• _EXERCISE_
Reproduce the material verbatim, from its first line down to and including the line that contains "Action: click(1707, 350)".

• _SUPPLIED RECORDS_
....................

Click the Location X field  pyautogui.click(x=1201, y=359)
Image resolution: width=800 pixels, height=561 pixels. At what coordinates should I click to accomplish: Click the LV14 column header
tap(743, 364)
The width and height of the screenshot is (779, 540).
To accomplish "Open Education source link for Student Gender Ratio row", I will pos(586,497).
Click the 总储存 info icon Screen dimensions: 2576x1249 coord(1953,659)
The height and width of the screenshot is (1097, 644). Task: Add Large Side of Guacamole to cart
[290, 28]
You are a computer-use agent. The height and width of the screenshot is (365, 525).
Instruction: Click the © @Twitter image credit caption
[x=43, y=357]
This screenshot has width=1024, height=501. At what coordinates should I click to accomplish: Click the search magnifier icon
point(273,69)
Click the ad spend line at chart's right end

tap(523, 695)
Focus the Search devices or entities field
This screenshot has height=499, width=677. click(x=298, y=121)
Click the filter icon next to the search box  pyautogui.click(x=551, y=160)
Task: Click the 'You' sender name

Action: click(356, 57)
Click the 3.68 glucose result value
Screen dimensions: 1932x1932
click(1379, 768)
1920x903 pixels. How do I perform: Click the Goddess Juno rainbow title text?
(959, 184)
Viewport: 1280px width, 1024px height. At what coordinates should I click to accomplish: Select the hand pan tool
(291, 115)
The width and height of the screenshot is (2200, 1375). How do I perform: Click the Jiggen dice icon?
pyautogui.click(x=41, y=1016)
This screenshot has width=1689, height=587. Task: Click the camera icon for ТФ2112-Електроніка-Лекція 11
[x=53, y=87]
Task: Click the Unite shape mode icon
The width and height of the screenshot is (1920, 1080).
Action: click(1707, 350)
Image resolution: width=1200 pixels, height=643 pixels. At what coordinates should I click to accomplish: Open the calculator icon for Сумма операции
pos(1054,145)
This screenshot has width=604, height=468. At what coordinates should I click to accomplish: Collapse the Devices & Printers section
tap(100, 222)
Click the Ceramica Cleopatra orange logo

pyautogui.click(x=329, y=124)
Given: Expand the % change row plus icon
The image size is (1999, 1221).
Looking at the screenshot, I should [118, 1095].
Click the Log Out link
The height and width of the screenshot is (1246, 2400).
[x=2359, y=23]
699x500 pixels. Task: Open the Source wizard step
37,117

....................

• _WORKED ANSWER_
Click the Location X field  pyautogui.click(x=1201, y=359)
Image resolution: width=800 pixels, height=561 pixels. At what coordinates should I click to accomplish: Click the LV14 column header
tap(743, 364)
The width and height of the screenshot is (779, 540).
To accomplish "Open Education source link for Student Gender Ratio row", I will pos(586,497).
Click the 总储存 info icon Screen dimensions: 2576x1249 coord(1953,659)
The height and width of the screenshot is (1097, 644). Task: Add Large Side of Guacamole to cart
[290, 28]
You are a computer-use agent. The height and width of the screenshot is (365, 525).
Instruction: Click the © @Twitter image credit caption
[x=43, y=357]
This screenshot has width=1024, height=501. At what coordinates should I click to accomplish: Click the search magnifier icon
point(273,69)
Click the ad spend line at chart's right end

tap(523, 695)
Focus the Search devices or entities field
This screenshot has height=499, width=677. click(x=298, y=121)
Click the filter icon next to the search box  pyautogui.click(x=551, y=160)
Task: Click the 'You' sender name

Action: click(356, 57)
Click the 3.68 glucose result value
Screen dimensions: 1932x1932
click(1379, 768)
1920x903 pixels. How do I perform: Click the Goddess Juno rainbow title text?
(959, 184)
Viewport: 1280px width, 1024px height. At what coordinates should I click to accomplish: Select the hand pan tool
(291, 115)
The width and height of the screenshot is (2200, 1375). How do I perform: Click the Jiggen dice icon?
pyautogui.click(x=41, y=1016)
This screenshot has width=1689, height=587. Task: Click the camera icon for ТФ2112-Електроніка-Лекція 11
[x=53, y=87]
Task: Click the Unite shape mode icon
The width and height of the screenshot is (1920, 1080).
Action: click(1707, 350)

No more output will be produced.